Entries taken from a collection:

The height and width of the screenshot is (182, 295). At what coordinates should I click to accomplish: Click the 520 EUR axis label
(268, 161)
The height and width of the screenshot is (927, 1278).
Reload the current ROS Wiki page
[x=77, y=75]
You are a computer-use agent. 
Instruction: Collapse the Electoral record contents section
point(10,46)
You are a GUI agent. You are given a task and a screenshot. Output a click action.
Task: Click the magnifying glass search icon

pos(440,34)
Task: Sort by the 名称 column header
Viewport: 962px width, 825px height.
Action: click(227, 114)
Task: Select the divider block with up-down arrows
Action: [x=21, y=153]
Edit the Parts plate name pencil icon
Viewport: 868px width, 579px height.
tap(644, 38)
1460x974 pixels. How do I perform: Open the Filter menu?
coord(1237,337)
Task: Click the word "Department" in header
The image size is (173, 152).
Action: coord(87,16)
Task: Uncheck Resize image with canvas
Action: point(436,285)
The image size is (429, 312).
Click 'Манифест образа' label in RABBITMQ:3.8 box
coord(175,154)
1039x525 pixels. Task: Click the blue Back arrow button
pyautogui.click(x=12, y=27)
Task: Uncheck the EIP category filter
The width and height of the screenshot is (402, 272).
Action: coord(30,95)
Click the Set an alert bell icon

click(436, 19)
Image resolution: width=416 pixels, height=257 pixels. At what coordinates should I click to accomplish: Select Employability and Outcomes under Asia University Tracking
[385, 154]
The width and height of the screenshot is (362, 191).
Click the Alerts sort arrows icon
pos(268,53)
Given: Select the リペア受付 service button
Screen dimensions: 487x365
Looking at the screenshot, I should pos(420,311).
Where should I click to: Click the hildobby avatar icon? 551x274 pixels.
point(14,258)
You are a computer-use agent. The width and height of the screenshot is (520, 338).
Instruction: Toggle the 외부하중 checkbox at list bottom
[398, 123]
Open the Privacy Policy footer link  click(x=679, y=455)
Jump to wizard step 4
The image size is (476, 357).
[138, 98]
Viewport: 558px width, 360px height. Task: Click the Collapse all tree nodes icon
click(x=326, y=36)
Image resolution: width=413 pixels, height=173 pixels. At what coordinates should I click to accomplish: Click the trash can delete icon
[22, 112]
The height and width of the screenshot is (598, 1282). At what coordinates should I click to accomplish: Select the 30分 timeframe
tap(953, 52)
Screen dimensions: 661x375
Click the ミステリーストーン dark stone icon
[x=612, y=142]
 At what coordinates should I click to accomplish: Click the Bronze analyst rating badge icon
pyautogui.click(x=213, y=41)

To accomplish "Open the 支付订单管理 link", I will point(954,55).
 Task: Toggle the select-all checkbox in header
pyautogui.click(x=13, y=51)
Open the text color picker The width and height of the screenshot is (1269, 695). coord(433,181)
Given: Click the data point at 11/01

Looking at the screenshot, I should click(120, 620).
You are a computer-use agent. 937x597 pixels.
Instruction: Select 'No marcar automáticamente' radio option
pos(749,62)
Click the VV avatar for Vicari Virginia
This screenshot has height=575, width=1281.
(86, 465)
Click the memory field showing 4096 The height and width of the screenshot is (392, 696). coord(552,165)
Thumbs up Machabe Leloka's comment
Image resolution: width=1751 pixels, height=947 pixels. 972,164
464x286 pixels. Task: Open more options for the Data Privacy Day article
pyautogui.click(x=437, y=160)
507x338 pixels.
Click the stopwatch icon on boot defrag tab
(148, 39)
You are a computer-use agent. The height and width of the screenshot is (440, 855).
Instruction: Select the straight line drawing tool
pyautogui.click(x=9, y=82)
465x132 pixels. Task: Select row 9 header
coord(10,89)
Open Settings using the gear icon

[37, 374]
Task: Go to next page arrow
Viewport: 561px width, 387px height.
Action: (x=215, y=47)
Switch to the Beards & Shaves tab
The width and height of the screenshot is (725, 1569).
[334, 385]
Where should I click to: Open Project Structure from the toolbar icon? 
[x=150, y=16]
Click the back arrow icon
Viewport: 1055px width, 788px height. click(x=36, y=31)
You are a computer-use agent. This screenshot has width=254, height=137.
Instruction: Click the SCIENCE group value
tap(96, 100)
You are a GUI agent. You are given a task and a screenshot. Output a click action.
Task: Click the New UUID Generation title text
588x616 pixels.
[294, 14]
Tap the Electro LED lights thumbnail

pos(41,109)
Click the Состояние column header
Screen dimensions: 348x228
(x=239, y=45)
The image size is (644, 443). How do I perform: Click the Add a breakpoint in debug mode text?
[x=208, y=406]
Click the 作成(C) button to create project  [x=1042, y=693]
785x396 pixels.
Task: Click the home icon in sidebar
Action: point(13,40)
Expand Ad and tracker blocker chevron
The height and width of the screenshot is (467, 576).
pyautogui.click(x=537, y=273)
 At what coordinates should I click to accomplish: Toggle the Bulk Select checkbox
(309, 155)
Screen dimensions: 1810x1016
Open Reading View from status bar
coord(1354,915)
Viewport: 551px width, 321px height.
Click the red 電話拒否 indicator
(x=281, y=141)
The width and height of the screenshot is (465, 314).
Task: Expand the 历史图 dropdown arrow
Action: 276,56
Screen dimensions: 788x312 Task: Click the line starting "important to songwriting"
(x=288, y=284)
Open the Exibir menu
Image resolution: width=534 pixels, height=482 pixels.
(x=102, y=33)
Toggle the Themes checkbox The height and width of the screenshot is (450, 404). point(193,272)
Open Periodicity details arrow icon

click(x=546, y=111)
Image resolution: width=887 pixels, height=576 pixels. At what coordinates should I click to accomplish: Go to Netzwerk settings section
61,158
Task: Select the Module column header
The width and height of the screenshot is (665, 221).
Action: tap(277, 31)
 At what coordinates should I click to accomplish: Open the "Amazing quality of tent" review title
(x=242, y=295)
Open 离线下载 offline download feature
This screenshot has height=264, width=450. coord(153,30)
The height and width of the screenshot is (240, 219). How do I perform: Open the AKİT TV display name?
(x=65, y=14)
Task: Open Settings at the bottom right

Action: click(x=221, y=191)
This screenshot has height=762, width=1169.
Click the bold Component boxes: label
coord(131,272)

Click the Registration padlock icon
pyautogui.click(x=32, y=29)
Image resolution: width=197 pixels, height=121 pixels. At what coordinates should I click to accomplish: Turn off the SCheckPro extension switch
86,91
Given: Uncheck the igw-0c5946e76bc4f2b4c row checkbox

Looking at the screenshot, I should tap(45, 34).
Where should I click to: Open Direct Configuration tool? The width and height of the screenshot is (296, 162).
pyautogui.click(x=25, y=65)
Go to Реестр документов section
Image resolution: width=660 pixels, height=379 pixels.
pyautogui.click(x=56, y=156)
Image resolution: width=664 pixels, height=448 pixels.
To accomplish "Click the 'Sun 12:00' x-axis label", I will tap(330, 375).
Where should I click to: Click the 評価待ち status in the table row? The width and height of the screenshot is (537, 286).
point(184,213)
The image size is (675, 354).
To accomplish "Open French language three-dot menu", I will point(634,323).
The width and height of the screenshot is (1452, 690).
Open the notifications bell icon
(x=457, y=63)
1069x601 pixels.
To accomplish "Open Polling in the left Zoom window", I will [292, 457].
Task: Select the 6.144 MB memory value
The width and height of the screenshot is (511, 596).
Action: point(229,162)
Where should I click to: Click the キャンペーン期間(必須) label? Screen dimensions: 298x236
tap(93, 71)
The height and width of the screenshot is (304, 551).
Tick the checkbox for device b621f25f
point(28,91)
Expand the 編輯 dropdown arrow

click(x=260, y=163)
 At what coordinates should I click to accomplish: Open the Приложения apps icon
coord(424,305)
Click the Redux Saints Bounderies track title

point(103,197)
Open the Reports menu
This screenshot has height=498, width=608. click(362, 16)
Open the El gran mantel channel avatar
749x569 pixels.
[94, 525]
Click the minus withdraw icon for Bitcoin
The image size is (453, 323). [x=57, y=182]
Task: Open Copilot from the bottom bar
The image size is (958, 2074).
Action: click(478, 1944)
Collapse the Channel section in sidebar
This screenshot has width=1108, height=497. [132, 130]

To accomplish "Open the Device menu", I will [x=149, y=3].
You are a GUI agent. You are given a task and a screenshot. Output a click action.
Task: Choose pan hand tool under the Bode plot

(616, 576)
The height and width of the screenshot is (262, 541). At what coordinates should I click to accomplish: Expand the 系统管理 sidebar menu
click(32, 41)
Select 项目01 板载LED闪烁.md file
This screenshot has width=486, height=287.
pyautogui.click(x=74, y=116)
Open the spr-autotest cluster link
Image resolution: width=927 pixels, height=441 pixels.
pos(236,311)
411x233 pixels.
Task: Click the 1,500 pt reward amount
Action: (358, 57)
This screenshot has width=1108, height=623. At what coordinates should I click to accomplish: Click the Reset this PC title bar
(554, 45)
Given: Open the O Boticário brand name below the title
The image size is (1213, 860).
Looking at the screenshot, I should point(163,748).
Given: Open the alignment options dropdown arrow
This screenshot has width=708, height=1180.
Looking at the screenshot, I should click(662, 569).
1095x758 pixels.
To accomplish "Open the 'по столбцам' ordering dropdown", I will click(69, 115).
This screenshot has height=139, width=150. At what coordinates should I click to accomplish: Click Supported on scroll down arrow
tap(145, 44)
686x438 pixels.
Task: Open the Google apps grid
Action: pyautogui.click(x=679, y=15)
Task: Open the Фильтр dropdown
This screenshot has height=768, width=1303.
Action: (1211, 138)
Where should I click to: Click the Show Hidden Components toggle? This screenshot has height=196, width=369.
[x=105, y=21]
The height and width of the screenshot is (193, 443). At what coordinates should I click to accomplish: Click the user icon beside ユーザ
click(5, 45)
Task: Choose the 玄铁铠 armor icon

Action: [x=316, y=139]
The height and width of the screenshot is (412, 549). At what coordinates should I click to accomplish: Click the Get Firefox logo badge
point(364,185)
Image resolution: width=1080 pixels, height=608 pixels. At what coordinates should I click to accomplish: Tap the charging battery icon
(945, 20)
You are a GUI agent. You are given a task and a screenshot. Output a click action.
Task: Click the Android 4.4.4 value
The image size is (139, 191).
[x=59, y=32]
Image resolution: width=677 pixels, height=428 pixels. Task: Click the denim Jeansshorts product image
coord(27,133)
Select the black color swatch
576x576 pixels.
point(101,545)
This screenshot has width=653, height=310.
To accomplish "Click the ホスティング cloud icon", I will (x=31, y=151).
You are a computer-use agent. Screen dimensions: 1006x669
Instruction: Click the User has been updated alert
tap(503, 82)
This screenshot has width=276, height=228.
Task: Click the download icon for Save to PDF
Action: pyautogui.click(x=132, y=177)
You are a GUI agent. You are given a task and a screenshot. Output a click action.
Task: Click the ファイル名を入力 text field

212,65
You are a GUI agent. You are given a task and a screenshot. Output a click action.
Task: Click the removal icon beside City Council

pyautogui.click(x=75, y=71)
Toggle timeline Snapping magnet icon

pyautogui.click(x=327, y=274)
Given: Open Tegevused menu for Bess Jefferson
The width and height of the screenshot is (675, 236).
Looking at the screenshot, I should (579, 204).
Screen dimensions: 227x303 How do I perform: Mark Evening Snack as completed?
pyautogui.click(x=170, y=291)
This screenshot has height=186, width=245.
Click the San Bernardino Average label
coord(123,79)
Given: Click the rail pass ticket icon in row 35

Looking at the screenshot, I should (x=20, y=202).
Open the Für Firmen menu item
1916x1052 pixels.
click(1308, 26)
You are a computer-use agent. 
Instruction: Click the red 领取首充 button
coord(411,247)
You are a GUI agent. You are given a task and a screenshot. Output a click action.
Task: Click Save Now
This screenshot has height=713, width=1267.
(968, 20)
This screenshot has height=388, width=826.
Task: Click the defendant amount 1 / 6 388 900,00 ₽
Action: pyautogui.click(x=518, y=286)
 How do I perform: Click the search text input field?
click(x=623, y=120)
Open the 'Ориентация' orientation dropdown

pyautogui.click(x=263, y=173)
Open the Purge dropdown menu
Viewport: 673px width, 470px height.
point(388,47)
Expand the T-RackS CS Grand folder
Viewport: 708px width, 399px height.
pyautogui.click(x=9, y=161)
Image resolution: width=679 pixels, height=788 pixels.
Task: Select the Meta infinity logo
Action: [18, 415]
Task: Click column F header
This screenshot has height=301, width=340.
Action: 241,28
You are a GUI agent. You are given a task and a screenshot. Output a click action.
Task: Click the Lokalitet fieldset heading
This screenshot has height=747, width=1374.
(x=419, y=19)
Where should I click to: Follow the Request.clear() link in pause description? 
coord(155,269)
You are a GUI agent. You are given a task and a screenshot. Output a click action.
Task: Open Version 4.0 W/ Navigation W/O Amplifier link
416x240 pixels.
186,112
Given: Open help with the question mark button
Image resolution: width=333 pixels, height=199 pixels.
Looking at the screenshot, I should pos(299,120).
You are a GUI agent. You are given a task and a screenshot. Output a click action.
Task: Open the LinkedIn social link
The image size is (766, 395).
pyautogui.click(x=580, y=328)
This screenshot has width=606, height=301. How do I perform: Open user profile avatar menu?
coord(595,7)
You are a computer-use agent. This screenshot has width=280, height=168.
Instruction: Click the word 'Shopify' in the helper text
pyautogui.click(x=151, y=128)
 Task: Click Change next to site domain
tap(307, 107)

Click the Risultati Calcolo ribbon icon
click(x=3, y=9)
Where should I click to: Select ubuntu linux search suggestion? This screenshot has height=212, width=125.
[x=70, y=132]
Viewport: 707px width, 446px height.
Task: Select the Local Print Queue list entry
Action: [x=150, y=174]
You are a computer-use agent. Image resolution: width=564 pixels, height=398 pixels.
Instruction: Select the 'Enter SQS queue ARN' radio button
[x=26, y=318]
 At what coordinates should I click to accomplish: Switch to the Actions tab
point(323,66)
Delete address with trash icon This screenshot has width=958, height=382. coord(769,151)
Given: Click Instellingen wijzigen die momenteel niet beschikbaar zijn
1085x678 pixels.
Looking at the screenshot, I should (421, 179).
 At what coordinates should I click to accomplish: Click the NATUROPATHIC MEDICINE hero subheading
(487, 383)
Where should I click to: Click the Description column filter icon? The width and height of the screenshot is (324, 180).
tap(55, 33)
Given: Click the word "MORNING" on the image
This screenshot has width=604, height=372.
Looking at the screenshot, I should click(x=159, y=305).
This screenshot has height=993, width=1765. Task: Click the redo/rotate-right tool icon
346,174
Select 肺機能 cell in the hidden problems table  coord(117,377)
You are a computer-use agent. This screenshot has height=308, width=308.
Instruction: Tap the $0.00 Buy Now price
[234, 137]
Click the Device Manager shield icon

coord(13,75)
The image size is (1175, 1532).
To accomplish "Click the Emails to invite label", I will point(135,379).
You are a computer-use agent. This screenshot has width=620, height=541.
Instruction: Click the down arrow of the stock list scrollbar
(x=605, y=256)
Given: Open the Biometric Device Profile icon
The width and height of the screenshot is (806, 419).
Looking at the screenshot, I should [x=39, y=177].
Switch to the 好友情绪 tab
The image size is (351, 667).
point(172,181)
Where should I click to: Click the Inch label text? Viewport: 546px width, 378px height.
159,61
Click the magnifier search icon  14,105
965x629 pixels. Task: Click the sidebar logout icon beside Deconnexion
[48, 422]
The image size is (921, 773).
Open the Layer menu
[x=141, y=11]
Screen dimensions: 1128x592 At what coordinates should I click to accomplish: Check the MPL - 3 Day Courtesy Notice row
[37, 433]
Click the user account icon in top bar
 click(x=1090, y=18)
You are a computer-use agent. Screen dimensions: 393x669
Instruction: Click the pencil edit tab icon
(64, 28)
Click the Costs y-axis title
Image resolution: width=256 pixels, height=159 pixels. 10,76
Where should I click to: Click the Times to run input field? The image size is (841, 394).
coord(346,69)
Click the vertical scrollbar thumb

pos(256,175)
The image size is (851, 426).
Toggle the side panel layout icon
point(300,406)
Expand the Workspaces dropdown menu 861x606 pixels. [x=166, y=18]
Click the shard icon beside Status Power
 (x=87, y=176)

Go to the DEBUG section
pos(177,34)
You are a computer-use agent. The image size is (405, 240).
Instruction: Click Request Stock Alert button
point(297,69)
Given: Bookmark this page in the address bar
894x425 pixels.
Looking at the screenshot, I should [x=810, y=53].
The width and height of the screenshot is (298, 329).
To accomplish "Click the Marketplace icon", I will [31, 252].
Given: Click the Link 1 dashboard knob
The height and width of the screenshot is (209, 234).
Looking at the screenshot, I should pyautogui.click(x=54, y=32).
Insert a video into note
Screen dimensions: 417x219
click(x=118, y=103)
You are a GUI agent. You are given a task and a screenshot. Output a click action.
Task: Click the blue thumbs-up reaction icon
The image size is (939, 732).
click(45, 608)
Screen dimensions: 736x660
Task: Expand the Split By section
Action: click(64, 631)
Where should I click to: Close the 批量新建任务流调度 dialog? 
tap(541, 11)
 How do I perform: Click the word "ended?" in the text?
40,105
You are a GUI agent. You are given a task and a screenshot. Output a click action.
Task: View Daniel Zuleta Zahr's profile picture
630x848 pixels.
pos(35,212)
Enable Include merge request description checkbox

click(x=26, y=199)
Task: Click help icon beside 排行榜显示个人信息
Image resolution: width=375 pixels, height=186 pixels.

Assigned task:
Taking the line that contains "630x848 pixels." as the first, reproduce every line through the end of the entries exactly.

Your solution:
630x848 pixels.
pos(35,212)
Enable Include merge request description checkbox

click(x=26, y=199)
Task: Click help icon beside 排行榜显示个人信息
Image resolution: width=375 pixels, height=186 pixels.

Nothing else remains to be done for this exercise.